Oral contraceptives have also been shown to reduce the risk and severity of acute PID. The mechanism for such protection remains speculative. The thicker cervical mucus produced by the progestin component of oral contraceptives is believed to inhibit sperm and accompanying bacteria penetration into the upper genital tract. The decrease in duration of menstrual flow accompanying oral contraceptive use theoretically creates a shorter interval for bacterial colonization. Svensson and coworkers reported that in addition to protecting against PID, the use of oral contraceptive pills was associated with a better prognosis for future fertility than was seen in women with acute PID using other contraceptive methods or no contraceptive methods. The pill’s ability to inhibit ovulation also helps prevent an open nidus for tuboovarian abscess formation.

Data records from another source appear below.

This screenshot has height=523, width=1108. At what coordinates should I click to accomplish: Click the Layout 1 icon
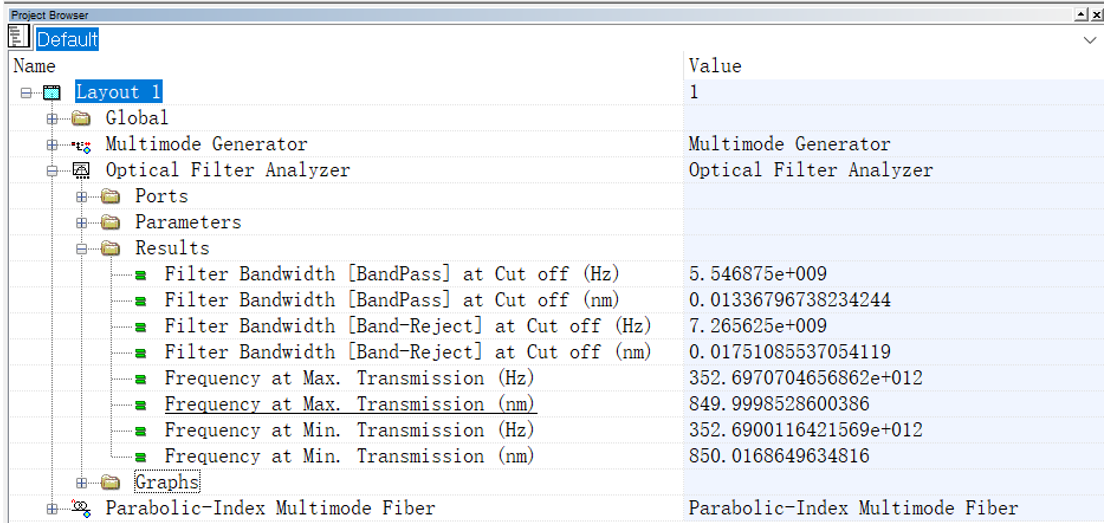(x=52, y=93)
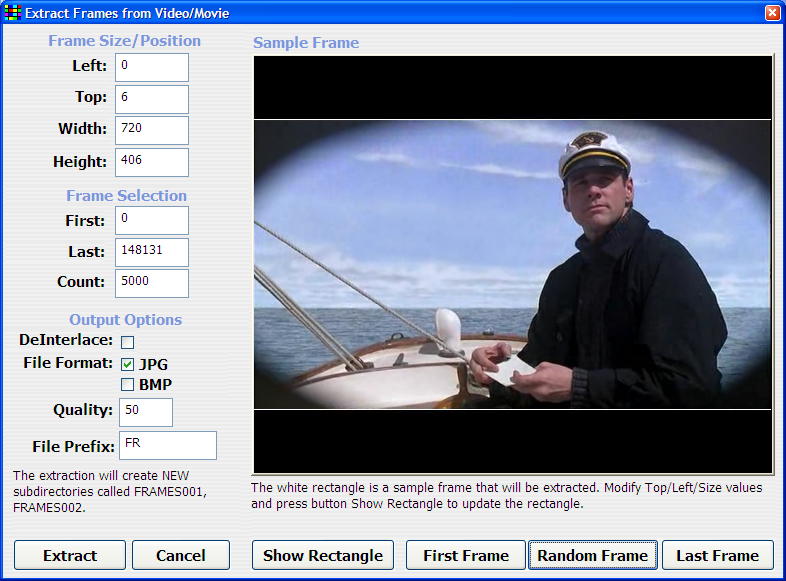Load a Random Frame sample

(x=592, y=555)
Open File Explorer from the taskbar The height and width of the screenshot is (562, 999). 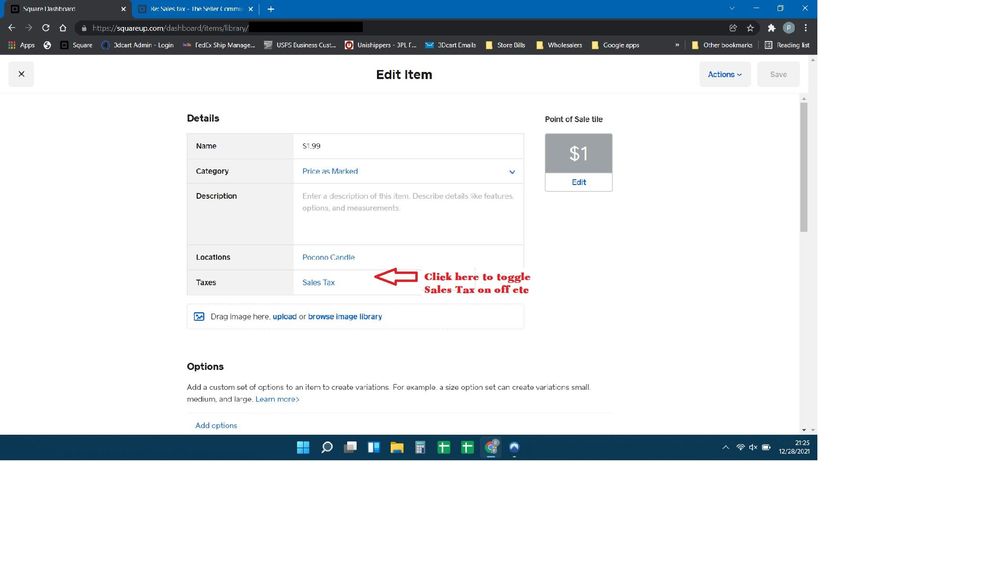click(x=397, y=448)
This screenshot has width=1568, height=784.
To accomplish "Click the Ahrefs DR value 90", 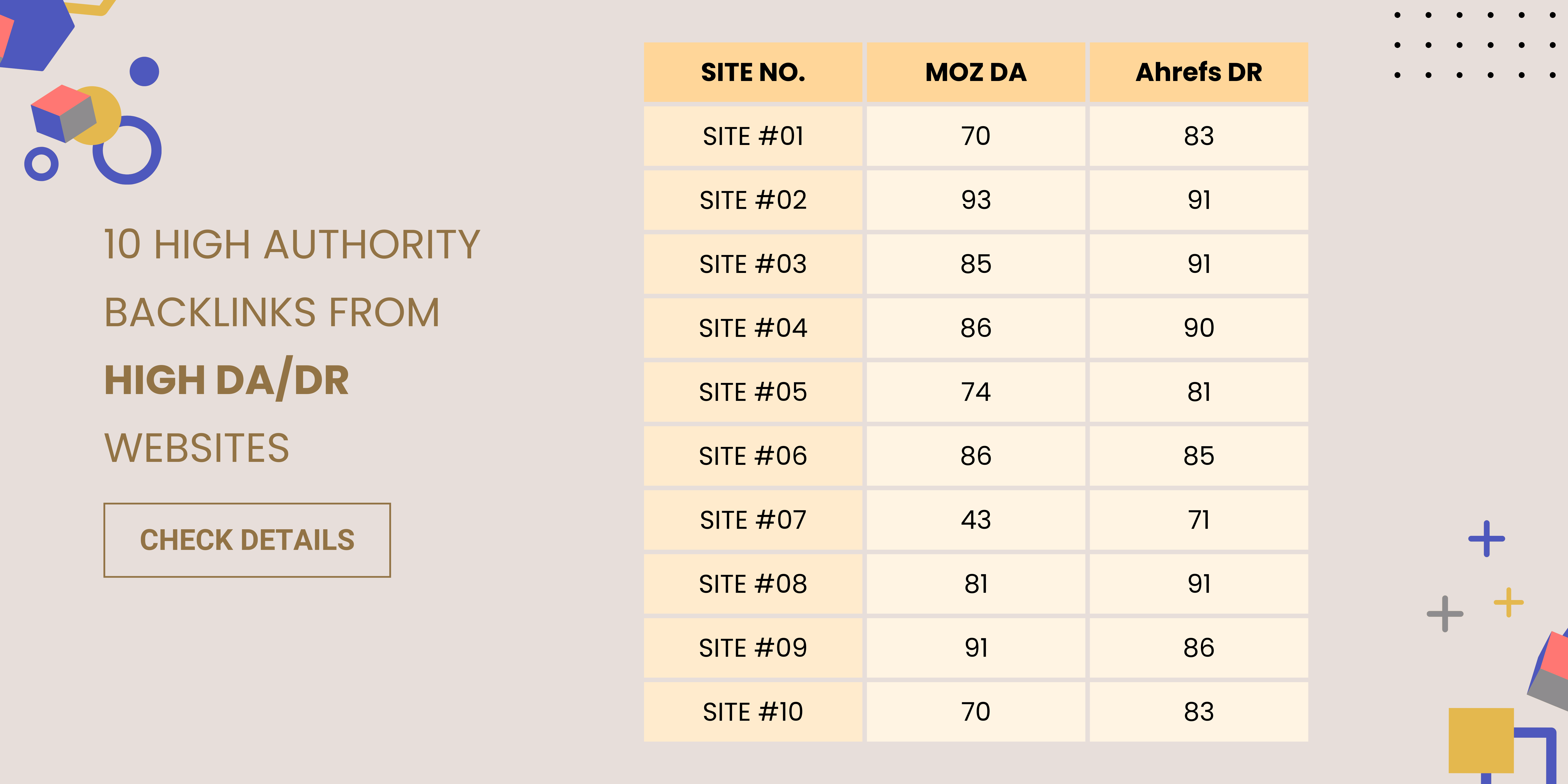I will click(1198, 328).
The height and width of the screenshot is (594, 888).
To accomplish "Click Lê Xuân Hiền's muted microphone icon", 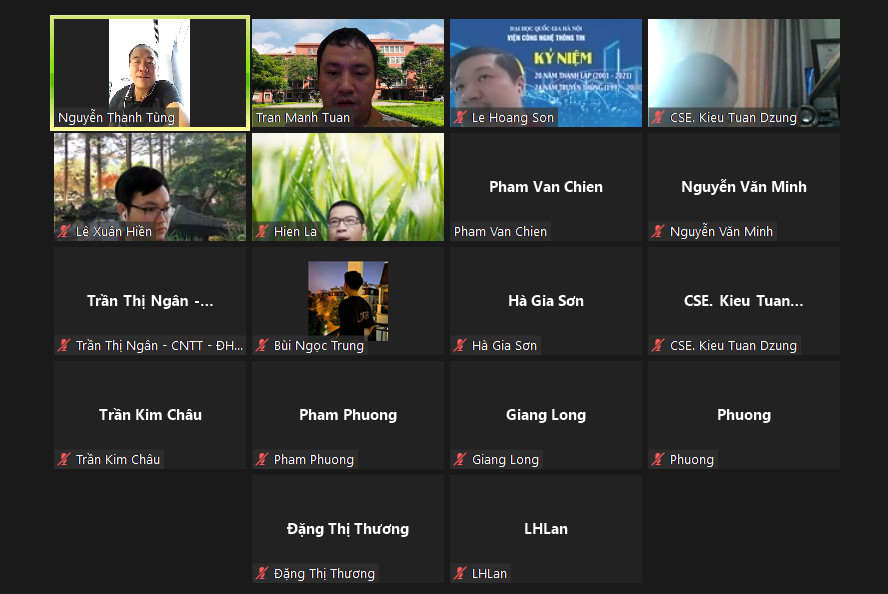I will [x=63, y=232].
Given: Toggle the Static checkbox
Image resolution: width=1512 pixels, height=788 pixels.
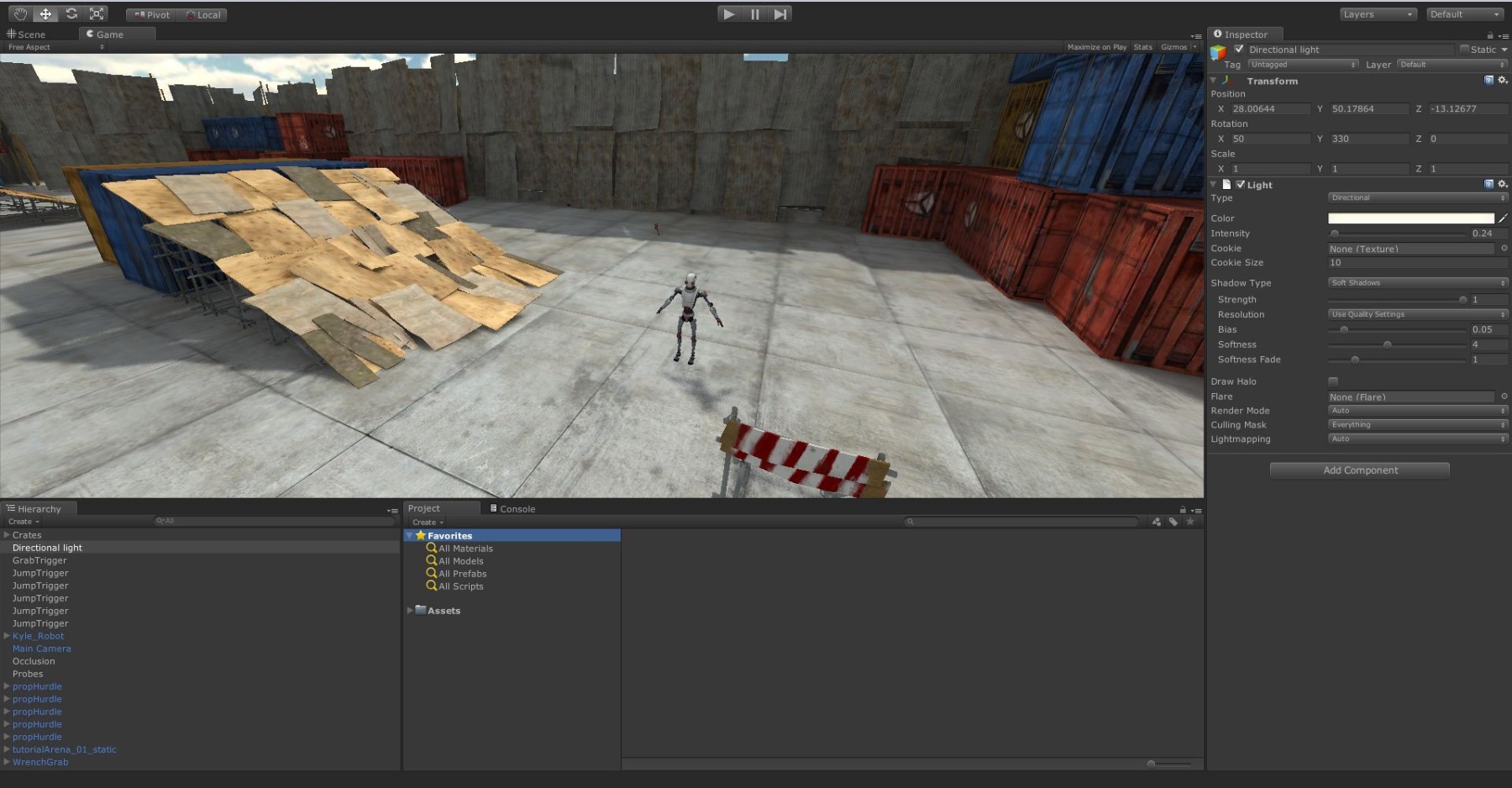Looking at the screenshot, I should point(1464,50).
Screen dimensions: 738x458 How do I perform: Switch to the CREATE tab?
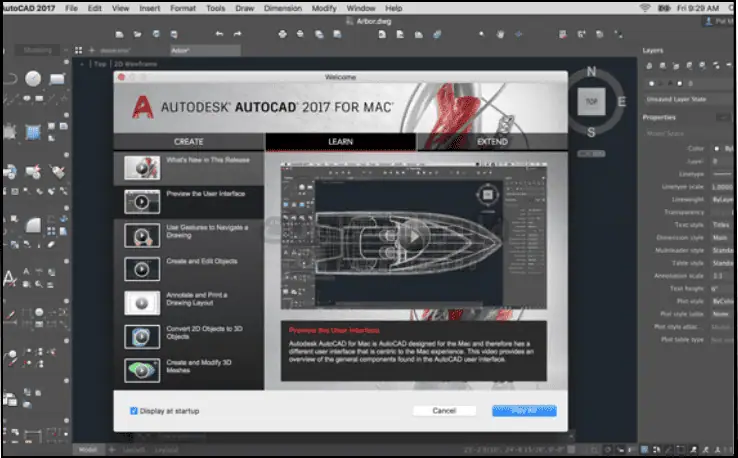(x=188, y=142)
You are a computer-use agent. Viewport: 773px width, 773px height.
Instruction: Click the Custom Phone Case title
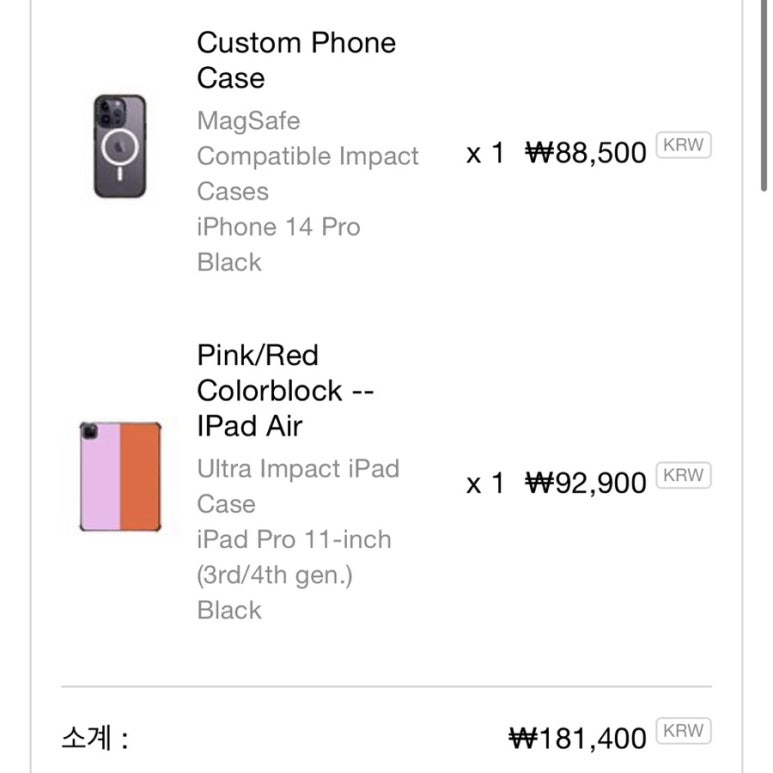point(296,60)
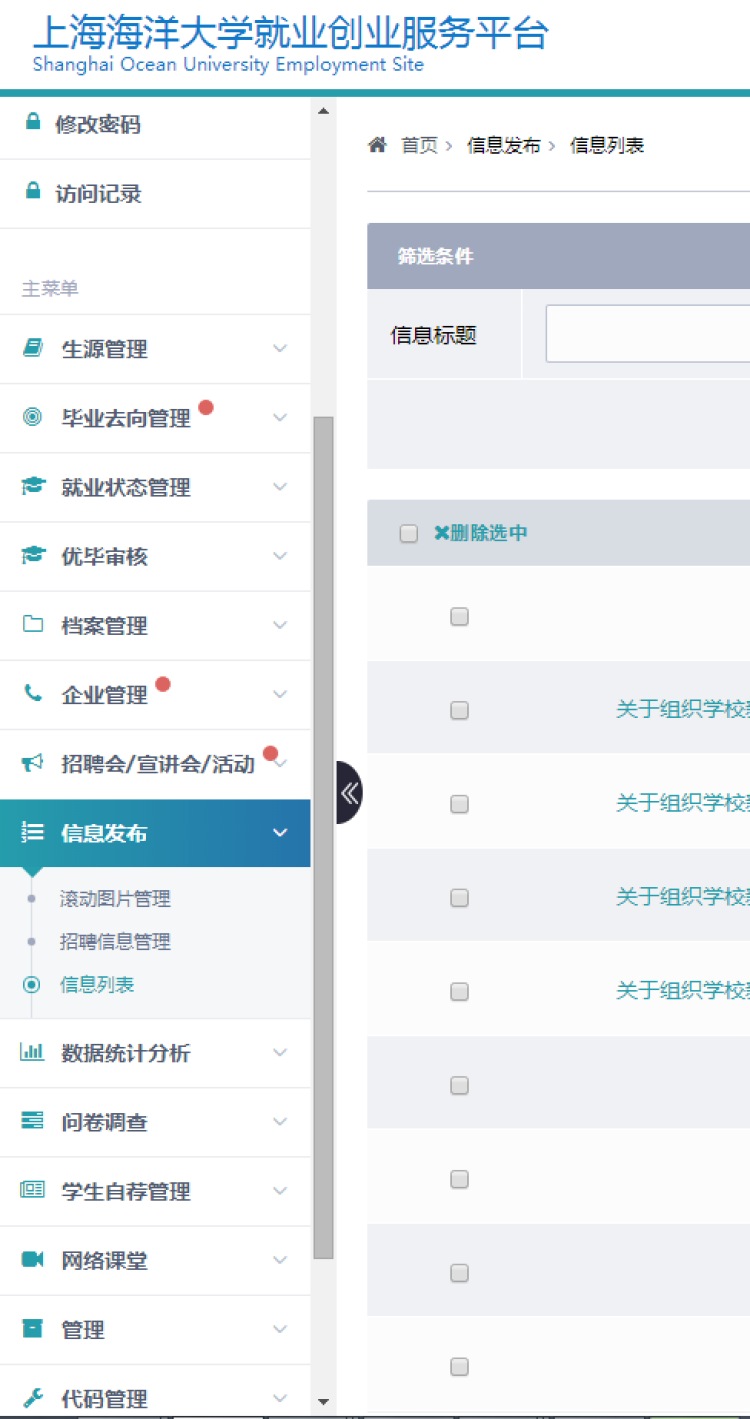Screen dimensions: 750x1419
Task: Toggle the select-all checkbox beside 删除选中
Action: coord(408,533)

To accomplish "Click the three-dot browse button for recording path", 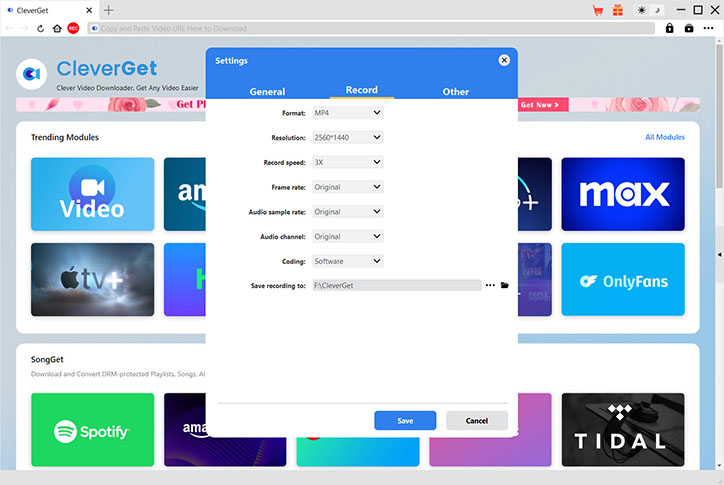I will coord(490,285).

Surgical procedures of the female genital tract also place the patient at risk for PID. About 15% of pelvic infections occur after procedures that break the cervical mucous barrier, allowing for colonization of the upper genital tract. Eschenbach and Holmes reported that these procedures include endometrial biopsy, curettage, IUD insertion, hysteroscopy, and hysterosalpingography. The incidence of UGTI associated with first-trimester abortions is approximately 1 in 200 cases. Recent practice has emphasized the use of prophylactic antibiotics in high-risk cases to attempt to decrease the incidence of iatrogenic acute PID. A randomized trial by Jackson and a randomized trial by the Luton and Dunstable Hospital Study Group have indicated that the treatment of BV with metronidazole substantially reduced postabortion PID.
Acute salpingitis occurring in a woman with a previous tubal ligation was once believed to be rare. However, Phillips and D’Abling reported that acute PID developed in the proximal stump of previously ligated fallopian tubes in 1 of 450 women hospitalized for acute salpingitis. In addition, it is suspected that many cases may be undiagnosed because of the absence of peritoneal signs from the prevention of retrograde spillage of bacteria and inflammatory exudate in the pelvic cavity.
Previous acute PID is also a risk factor for future episodes of the disease. Another acute tubal infection develops in approximately 25% of women who have had acute PID. The exact mechanism for this increased susceptibility has not been determined, but it may be loss of the natural protective mechanisms of the fallopian tube lining against microorganisms. This increased risk may also be related to the sexual habits of the woman involved, such as reinfection from an untreated male partner. Eschenbach has documented that more than 80% of male contacts are not treated.
Genetic factors for PID have been further delineated recently. Paavonen and Taylor et al. have demonstrated that variants in the genes that regulate toll-like receptors can interfere with the innate immune system and are associated with an increased progression of infection, especially with C. trachomatis.